Así pues, recordar estos días a Rabin significa tener en cuenta que continúan
presentes tanto la realización de su legado, aunque ello signifique pasar por el
doloroso trance de volver a las fronteras anteriores a la Guerra de los seis días,
como ha recordado el aún primer ministro Olmert, como la amenaza que acabó con
su vida, y que, en consecuencia, el cumplimiento de aquél acentuará la escisión de
la sociedad israelí en diversos pedazos que componen dos mitades tan desiguales
como hostiles. La paz con los de fuera traerá la guerra con los de dentro, pero el
Estado de Derecho debe ser fuerte lo bastante para ganar las dos batallas, tanto de
la de la paz exterior como la de la guerra interior, imponiendo esa pacificación
característica de las democracias en las que se dejan subsistir los conflictos al
tiempo que se elimina la fuerza como juez de los mismos. Más ardua será la
segunda tarea que la primera, pues aquélla puede fácilmente degenerar en guerra
civil. Todos los demócratas estaremos del lado de la democracia israelí frente a los
totalitarios fascistas, religiosos o no, que la amenazan, por muy judíos que
pretendan ser. Y, en días como éstos, otorgaremos nuestro apoyo trayendo a
nuestra memoria, junto a su ideario de paz, el nombre del asesinado Isaac Rabin,
mientras sepultamos en el olvido el de su asesino.

Registros almacenados:

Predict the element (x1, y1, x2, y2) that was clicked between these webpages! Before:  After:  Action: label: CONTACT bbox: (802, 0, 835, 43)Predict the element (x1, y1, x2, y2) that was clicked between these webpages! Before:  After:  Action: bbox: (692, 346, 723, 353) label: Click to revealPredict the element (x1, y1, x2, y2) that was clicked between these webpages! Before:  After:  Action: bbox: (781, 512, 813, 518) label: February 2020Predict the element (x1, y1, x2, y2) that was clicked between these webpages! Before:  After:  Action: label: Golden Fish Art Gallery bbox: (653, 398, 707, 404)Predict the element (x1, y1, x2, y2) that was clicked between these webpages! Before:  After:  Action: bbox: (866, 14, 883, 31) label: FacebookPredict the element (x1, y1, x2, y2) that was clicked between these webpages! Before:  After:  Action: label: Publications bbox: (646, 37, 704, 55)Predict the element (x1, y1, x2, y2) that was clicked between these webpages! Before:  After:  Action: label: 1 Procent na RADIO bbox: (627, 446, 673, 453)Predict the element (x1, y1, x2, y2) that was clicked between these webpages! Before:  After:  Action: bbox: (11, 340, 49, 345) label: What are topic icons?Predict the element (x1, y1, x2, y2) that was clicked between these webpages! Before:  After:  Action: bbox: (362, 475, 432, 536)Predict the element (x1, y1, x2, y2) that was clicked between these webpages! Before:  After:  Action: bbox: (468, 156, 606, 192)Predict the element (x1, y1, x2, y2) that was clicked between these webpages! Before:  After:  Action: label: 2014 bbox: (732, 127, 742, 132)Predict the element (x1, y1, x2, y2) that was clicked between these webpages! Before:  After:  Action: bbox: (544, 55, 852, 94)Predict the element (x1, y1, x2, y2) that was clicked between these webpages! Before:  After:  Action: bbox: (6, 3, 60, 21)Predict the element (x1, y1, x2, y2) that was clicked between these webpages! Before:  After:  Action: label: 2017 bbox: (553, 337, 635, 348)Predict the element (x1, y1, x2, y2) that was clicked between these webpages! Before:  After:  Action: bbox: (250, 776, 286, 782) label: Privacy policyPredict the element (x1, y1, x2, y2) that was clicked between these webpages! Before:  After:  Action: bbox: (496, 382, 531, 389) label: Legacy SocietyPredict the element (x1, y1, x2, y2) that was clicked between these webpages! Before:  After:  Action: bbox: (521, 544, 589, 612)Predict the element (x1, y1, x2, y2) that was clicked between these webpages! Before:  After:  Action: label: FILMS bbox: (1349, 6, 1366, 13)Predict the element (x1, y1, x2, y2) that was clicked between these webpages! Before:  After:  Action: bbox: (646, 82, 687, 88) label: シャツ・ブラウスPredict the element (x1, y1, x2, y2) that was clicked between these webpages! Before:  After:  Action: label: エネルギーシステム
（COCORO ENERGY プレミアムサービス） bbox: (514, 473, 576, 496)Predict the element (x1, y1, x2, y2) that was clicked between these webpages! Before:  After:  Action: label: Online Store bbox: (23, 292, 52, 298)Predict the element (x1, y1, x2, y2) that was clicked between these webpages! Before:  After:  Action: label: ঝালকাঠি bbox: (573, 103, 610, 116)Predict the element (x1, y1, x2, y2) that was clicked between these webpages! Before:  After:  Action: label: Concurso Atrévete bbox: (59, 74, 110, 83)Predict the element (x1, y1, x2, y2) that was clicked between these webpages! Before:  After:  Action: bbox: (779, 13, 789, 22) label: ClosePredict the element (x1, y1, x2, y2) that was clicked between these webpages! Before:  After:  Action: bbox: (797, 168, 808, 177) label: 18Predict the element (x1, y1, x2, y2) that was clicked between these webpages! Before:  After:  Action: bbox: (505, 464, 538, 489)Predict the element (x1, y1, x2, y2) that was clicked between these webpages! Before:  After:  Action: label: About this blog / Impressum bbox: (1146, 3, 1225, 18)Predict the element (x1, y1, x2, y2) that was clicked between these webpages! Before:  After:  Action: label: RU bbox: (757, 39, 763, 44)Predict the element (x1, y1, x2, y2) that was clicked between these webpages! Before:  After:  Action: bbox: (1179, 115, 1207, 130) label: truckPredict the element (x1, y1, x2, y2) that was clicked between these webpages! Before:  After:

QUÉ SE PIDE:
Responda a las siguientes preguntas según el fragmento sobre Rabin.
(a) ¿Quién ha recordado el doloroso trance de volver a las fronteras anteriores a la Guerra de los seis días?
(b) ¿Qué traerá la paz con los de fuera?
(c) ¿El nombre de quién se sepultará en el olvido?

SOLUCIÓN PROPUESTA:
(a) El aún primer ministro Olmert.
(b) La guerra con los de dentro.
(c) El del asesino de Isaac Rabin.